Au cours du souper, Don Alejandro s'était montré aussi charmant et affable que d'habitude, son futur petit-fils également, mais Don Diego quant à lui fut d'humeur plus massacrante que jamais. C'est à peine s'il desserra les dents de tout le repas, et il disparut Dieu seul sait où sitôt sorti de table.

Don Felipe avait fait signe qu'il était fatigué et souhaitait se coucher tôt, mais il partit pourtant non vers les chambres à coucher mais en direction de la bibliothèque.
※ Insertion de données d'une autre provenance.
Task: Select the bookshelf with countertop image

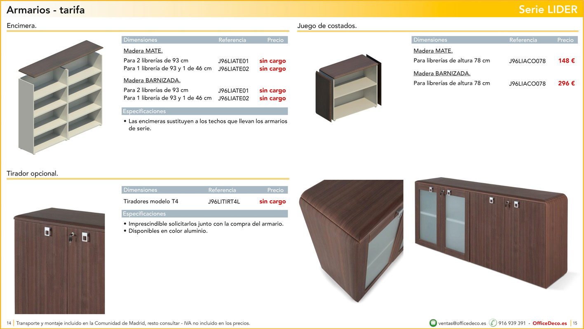Action: coord(61,97)
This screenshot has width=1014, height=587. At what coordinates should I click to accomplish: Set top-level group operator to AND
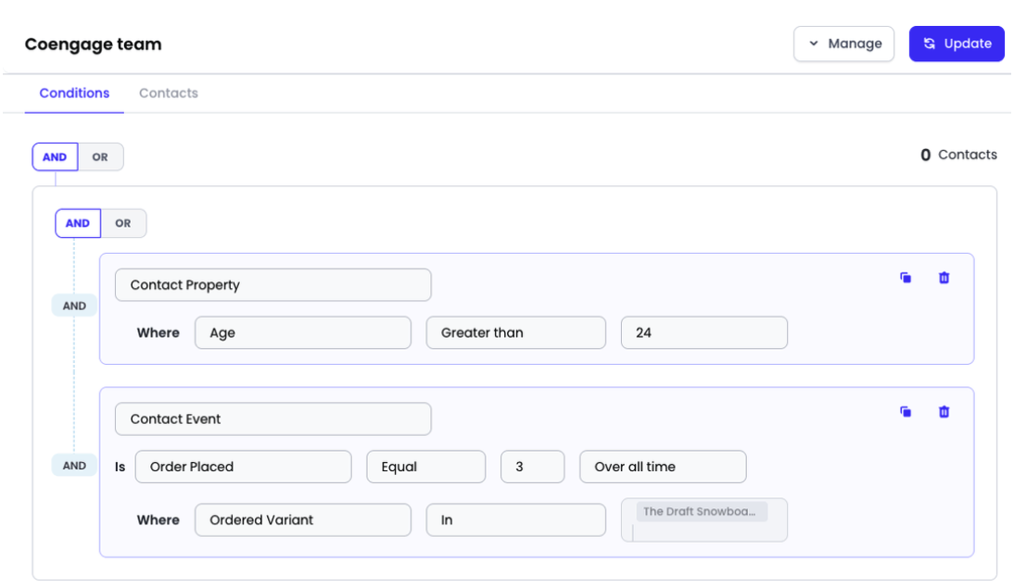55,157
Don Alejandro avait évoqué le matin même la possibilité que Diego fît visiter à leur invitée les jardins au crépuscule, à l'heure où la température tiédissant, les fleurs exhalent leurs senteurs tout en douceur, se préparant pour la nuit. Mais Don Diego avait dû oublier, car il n'était plus là pour lui servir de guide.
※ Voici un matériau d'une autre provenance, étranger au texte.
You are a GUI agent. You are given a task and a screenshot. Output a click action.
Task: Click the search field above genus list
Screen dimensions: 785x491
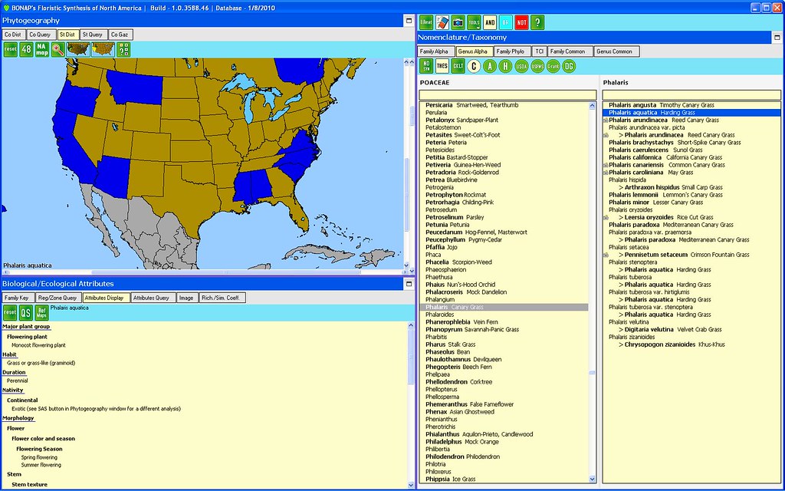coord(507,94)
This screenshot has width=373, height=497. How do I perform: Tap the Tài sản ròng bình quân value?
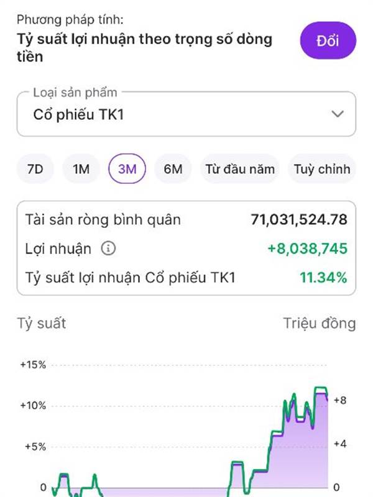(299, 219)
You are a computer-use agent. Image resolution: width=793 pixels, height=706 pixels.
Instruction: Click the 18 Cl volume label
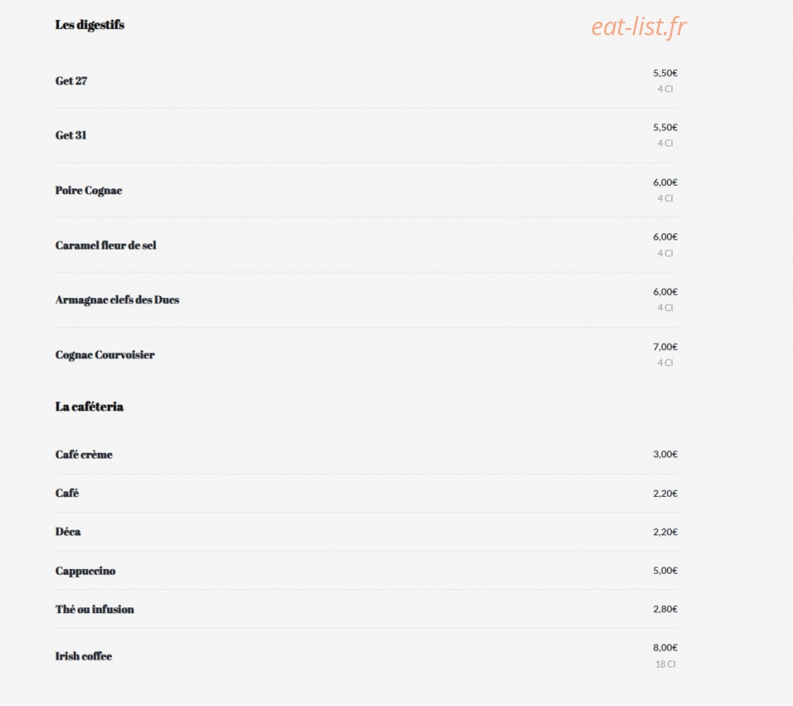pos(665,664)
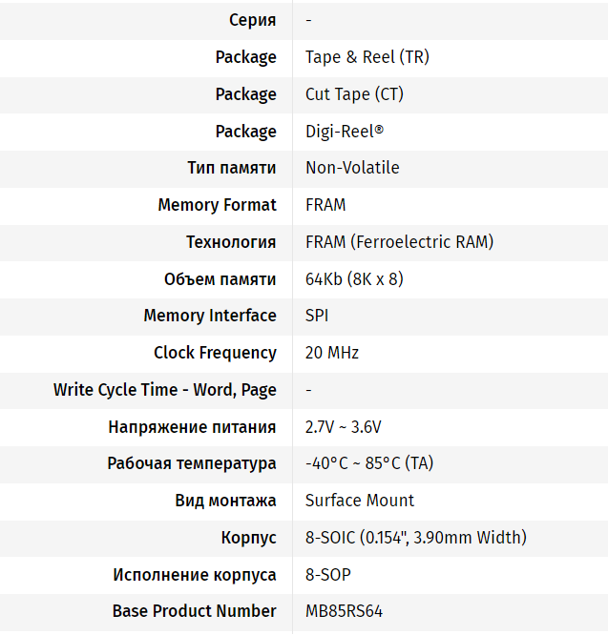This screenshot has width=608, height=635.
Task: Click the SPI memory interface value
Action: click(x=317, y=316)
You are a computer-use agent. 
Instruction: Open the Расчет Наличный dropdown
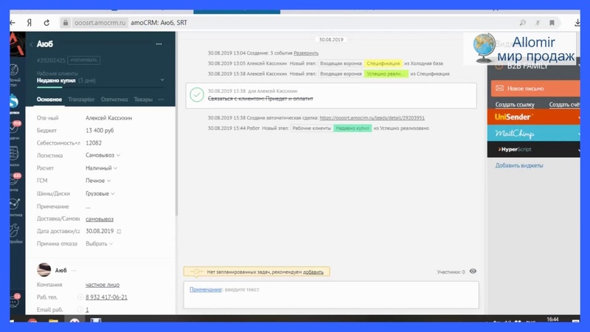click(102, 168)
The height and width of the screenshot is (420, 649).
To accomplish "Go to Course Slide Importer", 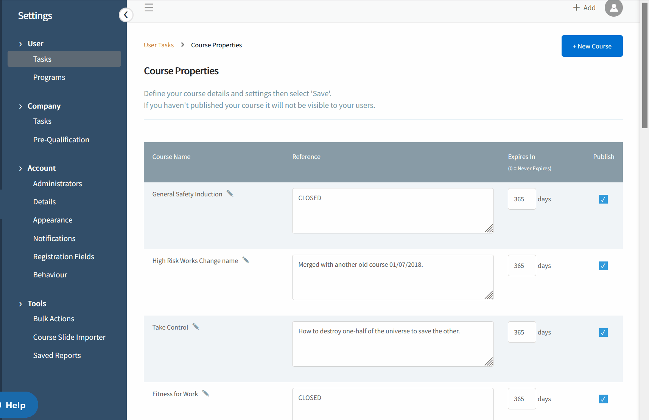I will pos(69,337).
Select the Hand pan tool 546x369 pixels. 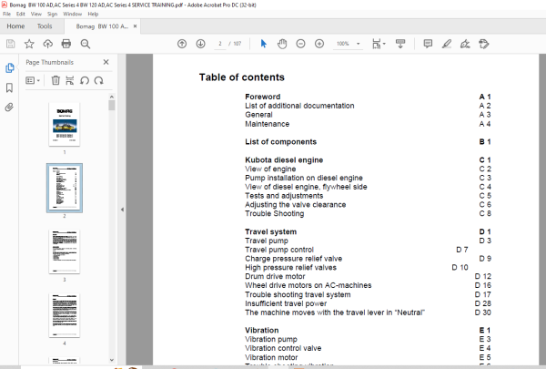click(x=282, y=44)
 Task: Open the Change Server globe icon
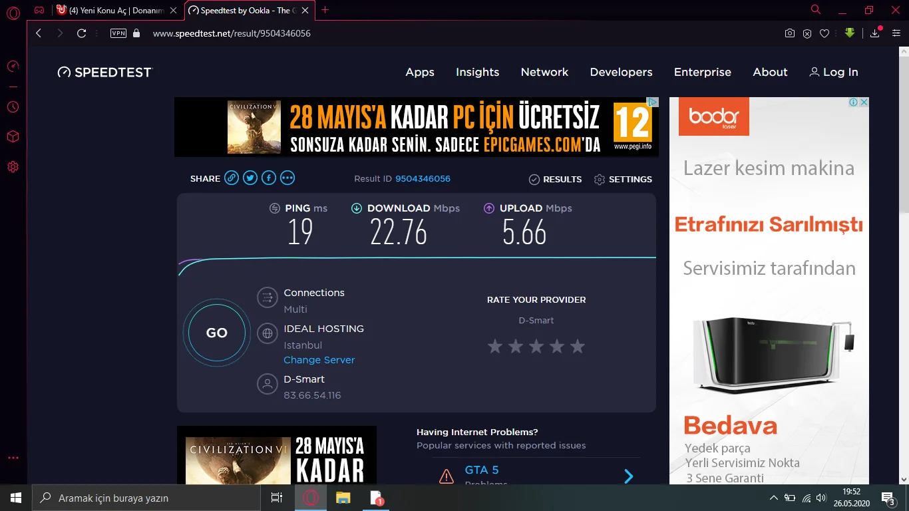(267, 334)
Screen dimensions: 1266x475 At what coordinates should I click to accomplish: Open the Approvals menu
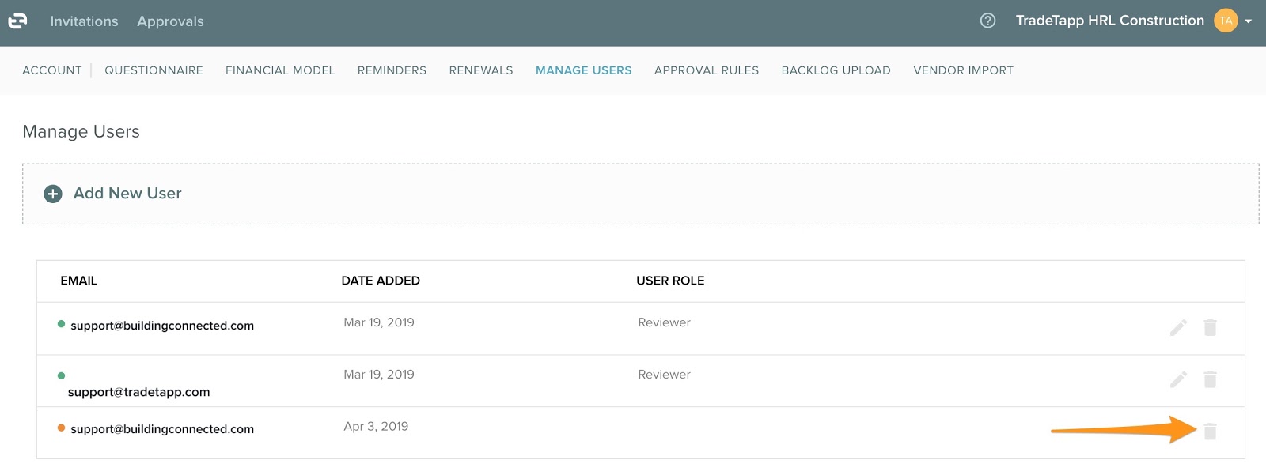(x=170, y=21)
— Oh, ce garçon, vraiment ! maugréa Don Alejandro constatant que son fils faisait faux bond à Luz. Je n'arriverai jamais à savoir ce qui lui passe par la tête !

— Ce n'est rien Don Alejandro, le rassura Luz.
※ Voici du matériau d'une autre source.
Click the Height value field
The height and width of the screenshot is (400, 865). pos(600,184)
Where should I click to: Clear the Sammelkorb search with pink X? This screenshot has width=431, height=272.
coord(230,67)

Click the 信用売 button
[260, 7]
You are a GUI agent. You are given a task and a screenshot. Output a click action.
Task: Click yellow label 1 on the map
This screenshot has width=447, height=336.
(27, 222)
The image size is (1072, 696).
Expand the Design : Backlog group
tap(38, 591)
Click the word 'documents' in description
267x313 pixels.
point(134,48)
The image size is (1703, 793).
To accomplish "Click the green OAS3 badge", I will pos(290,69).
Elle n'avait de toute façon pas spécialement envie de se retrouver en tête à tête avec un Don Diego mal luné qui n'avait manifestement aucun désir ce soir de faire la conversation.

— Tout de même, señorita… Je vous demande pardon pour lui. Mais ce n'est que partie remise, il sera certainement disposé à vous faire les honneurs du jardin demain…

— Oh, mais pourquoi attendre jusque là ? s'exclama Luz. Pourquoi donc ne vous substitueriez-vous pas à votre fils maintenant même ?

Don Alejandro la regarda, un peu surpris. Puis il sourit :

— C'est très aimable à vous señorita, lui répondit-il, d'accorder un peu de votre temps à un vieil homme comme moi. Mais ne préféreriez-vous pas passer du temps entre jeunes gens plutôt qu'avec un vieux monsieur qui risque de vous ennuyer ?

— Vous ne m'ennuyez absolument pas Don Alejandro, répondit-elle, et si je peux me permettre, je vous interdis bien de proférer pareilles billevesées : j'ai connu des personnes d'un âge aussi vénérable que le vôtre et dont la compagnie était bien plus intéressante que celle de bien des jeunes freluquets !

— En ce cas, et si vous ne craignez pas de devoir faire un brin de conversation avec un vieux monsieur qui pourrait être votre père…

Disant ceci, Don Alejandro lui offrit son bras. Elle s'y accrocha – suspendit, presque, afin que son poids ne pesât pas trop sur sa jambe blessée – en lui disant :

— Avec joie Don Alejandro ! Mais pardonnez-moi de n'y avoir pas songé plus tôt : peut-être aviez-vous d'autres obligations ce soir que de me tenir compagnie ! Si c'est le cas, n'hésitez pas à me le dire, je m'en voudrais de vous accaparer…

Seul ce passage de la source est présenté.